- **Task goal**
An identical copy of the data below is needed.

──────── Data listing ────────

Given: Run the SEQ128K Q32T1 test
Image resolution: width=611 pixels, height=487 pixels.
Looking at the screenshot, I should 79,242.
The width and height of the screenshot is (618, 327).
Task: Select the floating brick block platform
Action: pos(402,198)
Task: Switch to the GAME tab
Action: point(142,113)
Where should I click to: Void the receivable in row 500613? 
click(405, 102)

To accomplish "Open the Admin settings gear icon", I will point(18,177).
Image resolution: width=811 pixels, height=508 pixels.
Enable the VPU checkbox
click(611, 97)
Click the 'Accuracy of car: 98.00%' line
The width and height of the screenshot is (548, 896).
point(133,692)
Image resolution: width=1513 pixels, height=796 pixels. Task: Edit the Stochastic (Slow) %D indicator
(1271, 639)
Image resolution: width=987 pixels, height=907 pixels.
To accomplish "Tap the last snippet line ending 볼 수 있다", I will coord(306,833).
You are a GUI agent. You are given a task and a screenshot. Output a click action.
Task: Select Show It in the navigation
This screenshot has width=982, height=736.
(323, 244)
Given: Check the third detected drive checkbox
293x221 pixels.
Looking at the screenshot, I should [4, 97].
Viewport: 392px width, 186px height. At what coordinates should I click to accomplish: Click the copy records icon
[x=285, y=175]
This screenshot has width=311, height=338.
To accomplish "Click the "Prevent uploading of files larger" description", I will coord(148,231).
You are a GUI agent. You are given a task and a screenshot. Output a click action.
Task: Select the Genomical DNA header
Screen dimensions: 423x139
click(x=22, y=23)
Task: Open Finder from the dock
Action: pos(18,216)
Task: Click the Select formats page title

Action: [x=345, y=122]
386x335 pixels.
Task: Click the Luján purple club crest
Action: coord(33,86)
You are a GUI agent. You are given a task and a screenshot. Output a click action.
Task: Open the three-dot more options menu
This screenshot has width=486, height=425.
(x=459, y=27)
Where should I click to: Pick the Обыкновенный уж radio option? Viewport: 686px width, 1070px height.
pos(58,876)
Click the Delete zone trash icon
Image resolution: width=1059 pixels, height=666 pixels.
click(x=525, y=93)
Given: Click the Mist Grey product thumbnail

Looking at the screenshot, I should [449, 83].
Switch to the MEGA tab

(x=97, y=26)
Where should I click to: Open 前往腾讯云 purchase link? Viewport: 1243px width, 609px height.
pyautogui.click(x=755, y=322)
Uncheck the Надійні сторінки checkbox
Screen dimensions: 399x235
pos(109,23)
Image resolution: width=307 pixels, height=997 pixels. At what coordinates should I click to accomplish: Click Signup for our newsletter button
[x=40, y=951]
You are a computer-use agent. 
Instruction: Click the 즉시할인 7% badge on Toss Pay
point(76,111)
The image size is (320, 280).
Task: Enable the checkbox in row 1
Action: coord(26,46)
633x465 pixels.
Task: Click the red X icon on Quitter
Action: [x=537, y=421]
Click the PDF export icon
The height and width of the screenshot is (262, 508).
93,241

────────

- **Written response**
Given: Run the SEQ128K Q32T1 test
Image resolution: width=611 pixels, height=487 pixels.
Looking at the screenshot, I should 79,242.
The width and height of the screenshot is (618, 327).
Task: Select the floating brick block platform
Action: pos(402,198)
Task: Switch to the GAME tab
Action: point(142,113)
Where should I click to: Void the receivable in row 500613? 
click(405, 102)

To accomplish "Open the Admin settings gear icon", I will point(18,177).
Image resolution: width=811 pixels, height=508 pixels.
Enable the VPU checkbox
click(611, 97)
Click the 'Accuracy of car: 98.00%' line
The width and height of the screenshot is (548, 896).
point(133,692)
Image resolution: width=1513 pixels, height=796 pixels. Task: Edit the Stochastic (Slow) %D indicator
(1271, 639)
Image resolution: width=987 pixels, height=907 pixels.
To accomplish "Tap the last snippet line ending 볼 수 있다", I will coord(306,833).
You are a GUI agent. You are given a task and a screenshot. Output a click action.
Task: Select Show It in the navigation
This screenshot has width=982, height=736.
(323, 244)
Given: Check the third detected drive checkbox
293x221 pixels.
Looking at the screenshot, I should [4, 97].
Viewport: 392px width, 186px height. At what coordinates should I click to accomplish: Click the copy records icon
[x=285, y=175]
This screenshot has width=311, height=338.
To accomplish "Click the "Prevent uploading of files larger" description", I will coord(148,231).
You are a GUI agent. You are given a task and a screenshot. Output a click action.
Task: Select the Genomical DNA header
Screen dimensions: 423x139
click(x=22, y=23)
Task: Open Finder from the dock
Action: pos(18,216)
Task: Click the Select formats page title

Action: [x=345, y=122]
386x335 pixels.
Task: Click the Luján purple club crest
Action: coord(33,86)
You are a GUI agent. You are given a task and a screenshot. Output a click action.
Task: Open the three-dot more options menu
This screenshot has width=486, height=425.
(x=459, y=27)
Where should I click to: Pick the Обыкновенный уж radio option? Viewport: 686px width, 1070px height.
pos(58,876)
Click the Delete zone trash icon
Image resolution: width=1059 pixels, height=666 pixels.
click(x=525, y=93)
Given: Click the Mist Grey product thumbnail

Looking at the screenshot, I should [449, 83].
Switch to the MEGA tab

(x=97, y=26)
Where should I click to: Open 前往腾讯云 purchase link? Viewport: 1243px width, 609px height.
pyautogui.click(x=755, y=322)
Uncheck the Надійні сторінки checkbox
Screen dimensions: 399x235
pos(109,23)
Image resolution: width=307 pixels, height=997 pixels. At what coordinates should I click to accomplish: Click Signup for our newsletter button
[x=40, y=951]
You are a computer-use agent. 
Instruction: Click the 즉시할인 7% badge on Toss Pay
point(76,111)
The image size is (320, 280).
Task: Enable the checkbox in row 1
Action: coord(26,46)
633x465 pixels.
Task: Click the red X icon on Quitter
Action: [x=537, y=421]
Click the PDF export icon
The height and width of the screenshot is (262, 508).
93,241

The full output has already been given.